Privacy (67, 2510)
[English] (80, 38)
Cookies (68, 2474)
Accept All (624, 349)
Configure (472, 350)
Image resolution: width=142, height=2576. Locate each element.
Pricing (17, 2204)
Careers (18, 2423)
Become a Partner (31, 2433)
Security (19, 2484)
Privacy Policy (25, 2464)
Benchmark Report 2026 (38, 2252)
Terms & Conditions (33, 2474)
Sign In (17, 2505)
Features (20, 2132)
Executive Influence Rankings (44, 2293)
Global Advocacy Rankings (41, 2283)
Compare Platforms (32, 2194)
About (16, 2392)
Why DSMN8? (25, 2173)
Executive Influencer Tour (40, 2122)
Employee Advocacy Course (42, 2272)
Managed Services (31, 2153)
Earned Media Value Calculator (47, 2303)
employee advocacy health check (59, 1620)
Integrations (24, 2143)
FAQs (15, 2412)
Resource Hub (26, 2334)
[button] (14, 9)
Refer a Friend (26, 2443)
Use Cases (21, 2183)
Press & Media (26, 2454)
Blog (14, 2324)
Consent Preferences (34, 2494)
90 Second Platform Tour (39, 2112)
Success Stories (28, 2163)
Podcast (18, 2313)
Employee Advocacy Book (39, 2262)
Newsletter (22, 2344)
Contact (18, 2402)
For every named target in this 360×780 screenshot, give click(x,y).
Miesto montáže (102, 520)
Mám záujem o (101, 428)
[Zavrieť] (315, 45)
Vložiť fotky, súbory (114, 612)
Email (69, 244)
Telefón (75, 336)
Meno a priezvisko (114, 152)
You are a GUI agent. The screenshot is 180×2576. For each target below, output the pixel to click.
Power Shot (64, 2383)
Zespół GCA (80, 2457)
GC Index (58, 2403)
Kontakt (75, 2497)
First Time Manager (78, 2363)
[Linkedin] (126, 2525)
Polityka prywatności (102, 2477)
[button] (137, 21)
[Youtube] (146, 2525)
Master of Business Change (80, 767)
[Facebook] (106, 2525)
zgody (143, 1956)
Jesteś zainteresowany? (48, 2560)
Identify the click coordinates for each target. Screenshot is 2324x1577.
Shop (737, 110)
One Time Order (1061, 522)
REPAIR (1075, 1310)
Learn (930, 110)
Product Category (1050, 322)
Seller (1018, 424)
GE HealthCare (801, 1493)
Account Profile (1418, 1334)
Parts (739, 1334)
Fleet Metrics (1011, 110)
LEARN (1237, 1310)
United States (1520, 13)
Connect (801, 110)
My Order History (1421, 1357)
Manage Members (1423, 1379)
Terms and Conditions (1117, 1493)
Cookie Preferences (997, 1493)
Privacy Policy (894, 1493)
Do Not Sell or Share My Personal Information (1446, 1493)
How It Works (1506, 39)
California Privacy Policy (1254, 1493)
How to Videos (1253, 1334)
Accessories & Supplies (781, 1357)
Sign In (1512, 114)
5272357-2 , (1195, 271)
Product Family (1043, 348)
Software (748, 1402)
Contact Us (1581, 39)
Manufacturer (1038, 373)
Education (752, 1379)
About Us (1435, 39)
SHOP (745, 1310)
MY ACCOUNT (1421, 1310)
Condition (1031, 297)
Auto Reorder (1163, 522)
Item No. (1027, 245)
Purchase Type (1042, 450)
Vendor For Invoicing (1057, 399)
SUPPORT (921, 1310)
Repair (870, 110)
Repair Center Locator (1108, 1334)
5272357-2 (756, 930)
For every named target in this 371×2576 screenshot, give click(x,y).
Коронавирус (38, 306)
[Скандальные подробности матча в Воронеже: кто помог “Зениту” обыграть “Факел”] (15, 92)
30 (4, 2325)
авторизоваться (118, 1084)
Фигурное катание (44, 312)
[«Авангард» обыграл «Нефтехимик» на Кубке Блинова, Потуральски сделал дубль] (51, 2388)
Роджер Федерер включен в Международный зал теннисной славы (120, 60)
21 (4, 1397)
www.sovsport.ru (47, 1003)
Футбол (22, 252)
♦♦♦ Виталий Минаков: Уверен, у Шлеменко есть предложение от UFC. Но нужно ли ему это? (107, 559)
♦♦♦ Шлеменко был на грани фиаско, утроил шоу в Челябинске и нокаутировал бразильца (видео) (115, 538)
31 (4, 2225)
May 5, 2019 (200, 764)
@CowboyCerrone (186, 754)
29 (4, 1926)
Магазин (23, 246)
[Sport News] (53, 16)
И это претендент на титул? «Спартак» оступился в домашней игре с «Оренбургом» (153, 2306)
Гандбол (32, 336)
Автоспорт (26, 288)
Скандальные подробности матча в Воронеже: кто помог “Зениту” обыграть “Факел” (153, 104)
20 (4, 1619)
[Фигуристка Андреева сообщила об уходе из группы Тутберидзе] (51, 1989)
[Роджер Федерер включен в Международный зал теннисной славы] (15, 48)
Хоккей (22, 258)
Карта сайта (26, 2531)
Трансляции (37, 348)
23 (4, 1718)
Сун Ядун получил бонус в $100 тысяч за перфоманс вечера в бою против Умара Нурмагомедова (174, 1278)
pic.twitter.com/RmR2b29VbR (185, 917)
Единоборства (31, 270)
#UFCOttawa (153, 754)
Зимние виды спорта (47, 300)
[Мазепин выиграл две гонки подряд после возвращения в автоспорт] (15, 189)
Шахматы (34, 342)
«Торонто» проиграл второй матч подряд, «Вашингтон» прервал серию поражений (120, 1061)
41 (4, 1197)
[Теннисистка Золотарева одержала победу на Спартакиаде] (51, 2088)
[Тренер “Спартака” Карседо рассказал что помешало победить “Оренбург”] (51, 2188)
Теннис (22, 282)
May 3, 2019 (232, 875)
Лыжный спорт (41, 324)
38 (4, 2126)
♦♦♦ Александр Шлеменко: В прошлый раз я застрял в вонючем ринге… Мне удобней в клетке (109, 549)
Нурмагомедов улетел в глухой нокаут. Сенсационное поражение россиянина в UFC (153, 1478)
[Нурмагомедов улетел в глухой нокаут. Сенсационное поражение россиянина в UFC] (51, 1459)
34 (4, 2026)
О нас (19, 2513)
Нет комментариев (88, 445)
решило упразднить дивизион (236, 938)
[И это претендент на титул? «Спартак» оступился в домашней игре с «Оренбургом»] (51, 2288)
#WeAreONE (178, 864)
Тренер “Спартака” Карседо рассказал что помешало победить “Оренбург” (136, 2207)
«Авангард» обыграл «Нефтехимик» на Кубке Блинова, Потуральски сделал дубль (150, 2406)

=-=-=-=-=

WORK TO COMPLETE =>
Print, without any change, the line containing "#WeAreONE (178, 864)" and each line after it to the end of the material.

EXPECTED OUTPUT =>
#WeAreONE (178, 864)
Тренер “Спартака” Карседо рассказал что помешало победить “Оренбург” (136, 2207)
«Авангард» обыграл «Нефтехимик» на Кубке Блинова, Потуральски сделал дубль (150, 2406)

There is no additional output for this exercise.